Alain Gagnon a voulu savoir si l'inverse de la théorie de Barker pouvait aussi être vrai: qu'advient-il d'une personne ayant bénéficié d'un riche apport nutritif in utéro – et qui possède donc un «phénotype biologique optimiste» misant sur des ressources abondantes – et qui se retrouve dans des conditions alimentaires plus pauvres? Selon son hypothèse, cette personne devrait avoir d'une longévité amoindrie par rapport à celle qui a connu des conditions de carence avant et après la naissance. Ses travaux ont confirmé que c'est effectivement le cas.

Des deux côtés du Saint-Laurent

Pour y arriver, le chercheur a analysé les données démographiques relatives à 8634 femmes nées au Québec entre 1650 et 1850 ainsi que les relevés agricoles pour la même période.

«Les disettes étaient fréquentes à cette époque et l'apport alimentaire était très contrasté entre les saisons, affirme-t-il. Les enfants nés en hiver sont ceux dont l'apport nutritionnel était optimal durant le dernier trimestre de la gestation parce que les ressources agroalimentaires étaient à leur maximum à l'automne après les récoltes. Par contre, naitre au printemps ou en été présentait un risque de carence au cours des derniers mois de la gestation si la récolte avait été mauvaise ou l'hiver trop long.»
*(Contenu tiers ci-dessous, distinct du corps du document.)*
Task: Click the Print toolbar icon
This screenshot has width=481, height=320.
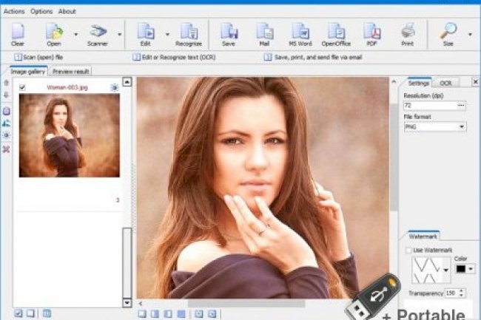Action: pyautogui.click(x=407, y=33)
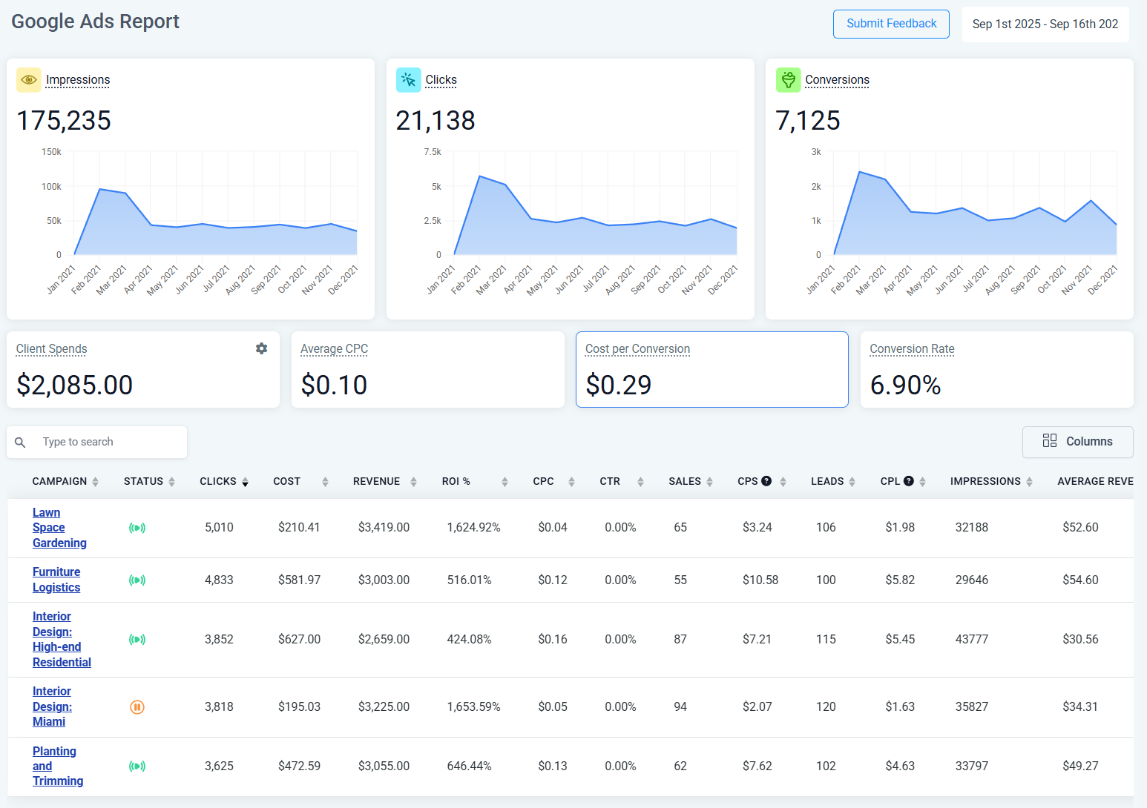Click the CPS help question icon
1147x808 pixels.
pyautogui.click(x=766, y=481)
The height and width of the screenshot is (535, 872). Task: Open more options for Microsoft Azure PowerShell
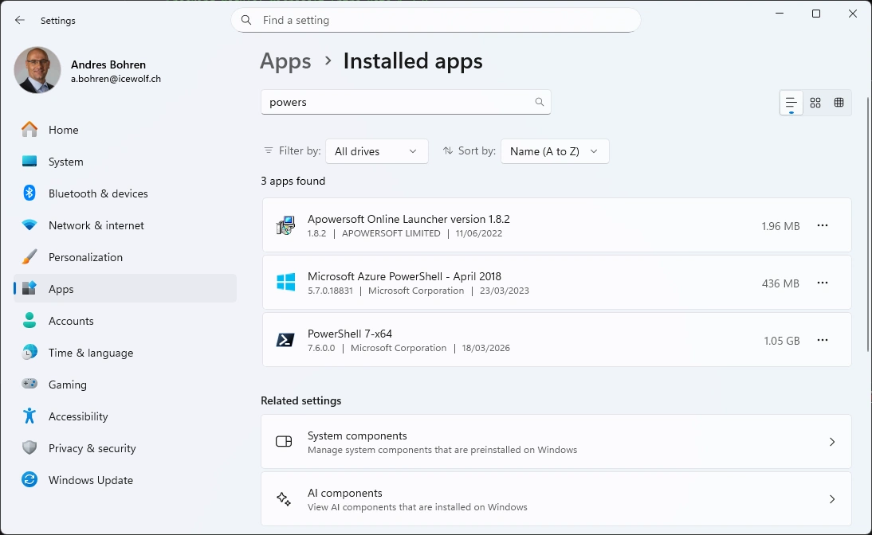tap(823, 283)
Pour les personnes nées sur la rive sud du Saint-Laurent, les données montrent en effet que le risque de mortalité après 60 ans est 37 % plus élevé si la naissance est survenue au printemps plutôt qu'en hiver et 23 % plus élevé si elle est survenue en été.
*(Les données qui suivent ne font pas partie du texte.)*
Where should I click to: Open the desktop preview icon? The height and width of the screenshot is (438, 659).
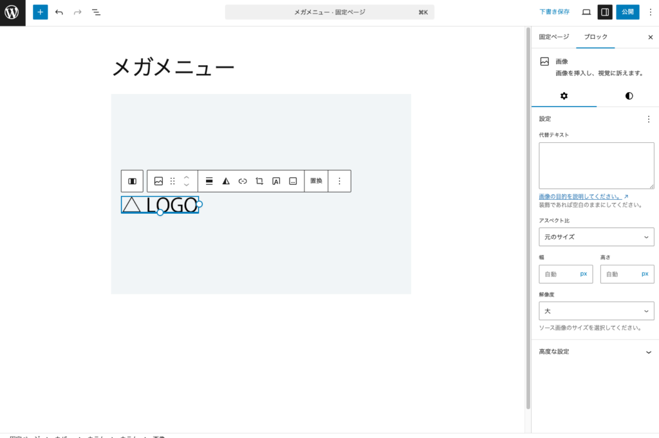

Mais pour aller au bout de son hypothèse, il lui fallait comparer les conditions in utéro optimales avec des conditions plus dures à l'âge adulte. La rive sud du Saint-Laurent jouissant d'un environnement géologique beaucoup plus propice à l'agriculture et d'un climat plus doux que la rive nord, le démographe a pu établir la comparaison recherchée à l'aide d'enfants de mêmes familles dont l'un est allé vivre sur l'autre rive du fleuve.

C'est ainsi que son hypothèse se confirme: un individu né sur la rive sud en hiver (phénotype optimiste) et qui est allé vivre sur la rive nord (conditions plus difficiles) faisait face à un risque de mortalité accru de 45 % (soit environ deux ans de vie) par rapport à un autre membre de la même famille demeuré sur la rive sud. Cette longévité diminuée n'est par contre pas observable chez les personnes nées sur la rive sud à une autre saison que l'hiver (phénotype frugal) et qui sont passées sur la rive nord (conditions difficiles).

«Les effets de l'environnement utérin sur la longévité ne sont donc pas fixés une fois pour toutes à la naissance, mais dépendent aussi de l'environnement dans lequel se passe le reste de la vie», conclut le chercheur.

Un phénomène toujours à l'œuvre

Aujourd'hui, la constance de notre apport alimentaire quelle que soit la saison a conduit à la disparition de cet effet saisonnier et géographique. Mais selon Alain Gagnon, le phénomène peut encore s'observer au sein de populations qui ont connu deux environnements différents. comme c'est le cas pour plusieurs immigrants.

On sait que la bonne santé est un critère de sélection des immigrants et qu'ils sont, à leur arrivée au pays, bien souvent en meilleure santé que les Canadiens d'origine. Toutefois, leur état de santé se détériore par la suite et ceux venus de pays plus pauvres sont plus à risque de souffrir de maladies cardiovasculaires. Pour le démographe, ce phénomène pourrait être en partie le résultat d'un phénotype frugal mal adapté à un environnement alimentaire trop riche.

Le chercheur nous met également en garde contre le danger de croire que notre phénotype optimiste est une garantie de longévité. «Advenant une rapide détérioration de notre environnement conduisant à des problèmes d'approvisionnement, ce phénotype ne nous assure de rien; dans de telles conditions, ce sont les individus au phénotype frugal qui seraient les mieux adaptés.»

Son étude a été publiée dans le numéro de septembre de l'American Journal of Human Biology.